At the age of 29, Meriwether Clark saw the first edition of this race run. As in all things in life, you don't really own something unless you really own it, and his mother's two brothers left the land to others after their death and Meriwether found himself as nothing more than a race steward by 1897. Already hurt deeply by poor financial investments, and followed by the loss of the track, Meriwether committed suicide in 1899 at the age of 53 years old. One can't help but think he stands along the rail along with all the other horse players we've said goodbye to over the years, players like Shawn Murphy, Rose Rizzo and Tiznow Reynolds. Our dead horse players watch these equine heroes run over the same route of dirt in South of Louisville like they been doing for the past 141 years.
I love old racetracks. I stare out at the track and I see and hear the ghosts of races past thundering up the stretch. The Clark Handicap is a tradition of mine, a wonderful post Thanksgiving Day event that I look forward too, an echo of the season that has essentially concluded, a harbinger of the coming winter, and a hint of handicap division to come once the sun returns.
Let's get after this!
I'm leaning towards Noble Bird being my fairly tepid Chalk. 3 of 4 in the money at Churchill Downs, 3 wins in 6 starts at the distance, a trainer-jock combo clipping along at a 29% win rate at CD, this on the lead runner has my nod and we'll see if he can hold what should be his lead at the top of the stretch.
Here's Noble Bird winning the G2 Hagyand Fayette at KEE in late October setting a track record in the process.
I sure like Gun Runner an awful lot, just another great son of Candy Ride (Arg). He won the G3 Matt Wynn here in June, his first back off Show in the Kentucky Derby.
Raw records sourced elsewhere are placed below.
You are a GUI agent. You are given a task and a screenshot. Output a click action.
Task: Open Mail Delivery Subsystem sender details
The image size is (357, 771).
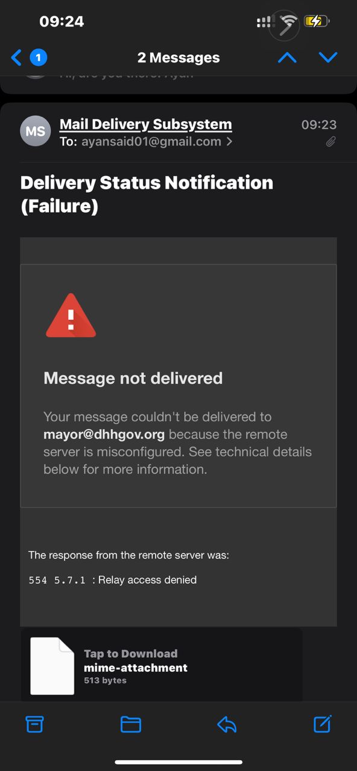pos(146,125)
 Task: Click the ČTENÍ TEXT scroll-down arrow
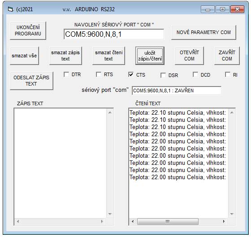232,214
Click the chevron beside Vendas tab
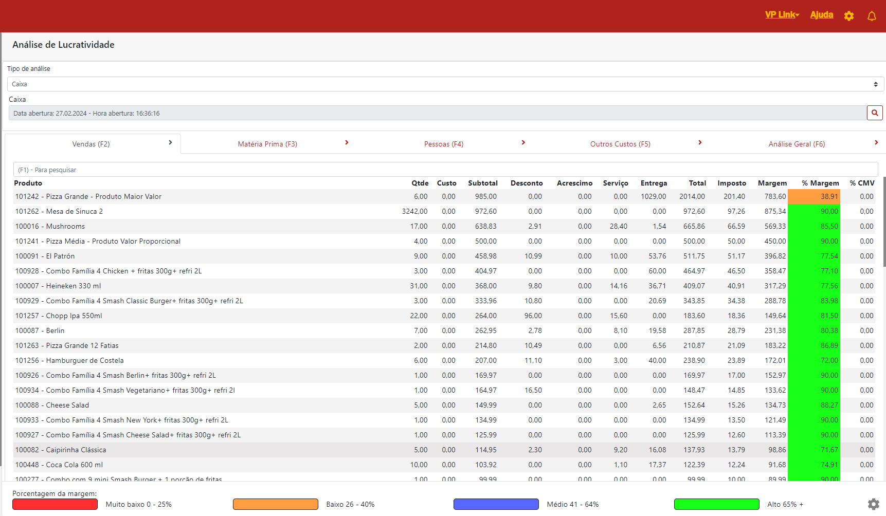This screenshot has width=886, height=516. (170, 143)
I'm not a big fan of first race back off Breeders' Cup efforts but I like the horse alot, he likes this track and he's 9 of 9 in the money on fast dirt.
Hopportunity is no stranger to the race and he's coming in off an outclassed Breeders' Cup Classic. I think you have to respect Baffert bringing him here as well as his Jockey Club Gold Cup G1 win in early October. He'll be coming late, which the Belmont stretch played well to his strength, and he should have enough speed in front of him to make a late move.
Shaman Ghost, the Ontario bred 4 YO, has been on the shelf since winning at 9-1 in The Woodward G1. first start at CD, 4 wins in 8 starts on fast dirt, 1 win at the distance in 1 try, 6 wins in 12 lifetime starts.
Do I have last year's winner, Effinex, too low? he came off a stalking trip in last year's edition and if he's in that spot again this year of course he'll be dangerous. I'm covering him in multiple spots.
The last horse I'm going to consider is a bit of a wildcard, Roger Attfield's Are You Kidding Me. No wins in two dirt starts, winless in only attempt at CD, the modestly bred 6 YO has a combined 29 turf and fake dirt starts, mostly at Woodbine, and he is running very well but this seems like a very odd placing for him. I like him showing up in the ticket, as I suspect he will be on the lead and dropping like a stone near the wire. Here he is at Churchill Downs running a flat effort in the Stephen Foster Handicap.
So what to do with all this? First of all, I love the big field of handicap division warriors. This race would be an example of what I describe to people as to why I love horse racing. I love the stories, I love seeing a 44 start 6 YO still doing what he does. Everyone loves the triple crown races, but this level of Grade 1 action is what does it for me. I'm tossing at my own peril Breaking Lucky, Mr. Z, Prayers for Relief and Hawaakom. Murphy's Law: One of them will screw us up.
I'm really torn, and while a horse racing fan can be torn, a bettor cannot be. My base bet (below) isn't even worth me pricing out as I'm never going to make such an investment in a wide open race.
After mulling about a $69 bet $1 Super and a $50 bet $2 Exacta I settled on $1 Tri bet for $20 which I would be OK with taking to $2/$40. The bet forces me to single Noble Bird and put the rest of my survivor pool under him. Regardless of the horse I single, the bet construction will be what I settle on. What do I mean by that? I'm not sold on Noble Bird and I'm not sure if he's going to get smaller or bigger than 4-1, so if Gun Runner down to 8-1, perhaps I flip flop Noble Bird and Gun Runner.
Watch the tote and only invest what you are prepared to lose. My exotic hit rate on Tri's has been hovering around 25% but my IRR is positive, albeit slightly. That's over many years. I have had stretches where it is mind numbing horrible and also savant like fantastic. Welcome to horse racing!
To bet or not to bet? When you sit down with a card, certain races will pop out to you, after you have invested the time and effort to develop the craft, that are much easier marks than this race. As a horse player, why bet a hard race when you can take advantage of a no brainer race on the same card or a different track. Don't fall into the trap of betting every race but if you handicap, take the time to build out your bets, review what coulda shoulda woulda when its over, and be honest with yourself.
Have fun with this friends. Happy Turk(ey) Day. Turk(s) out!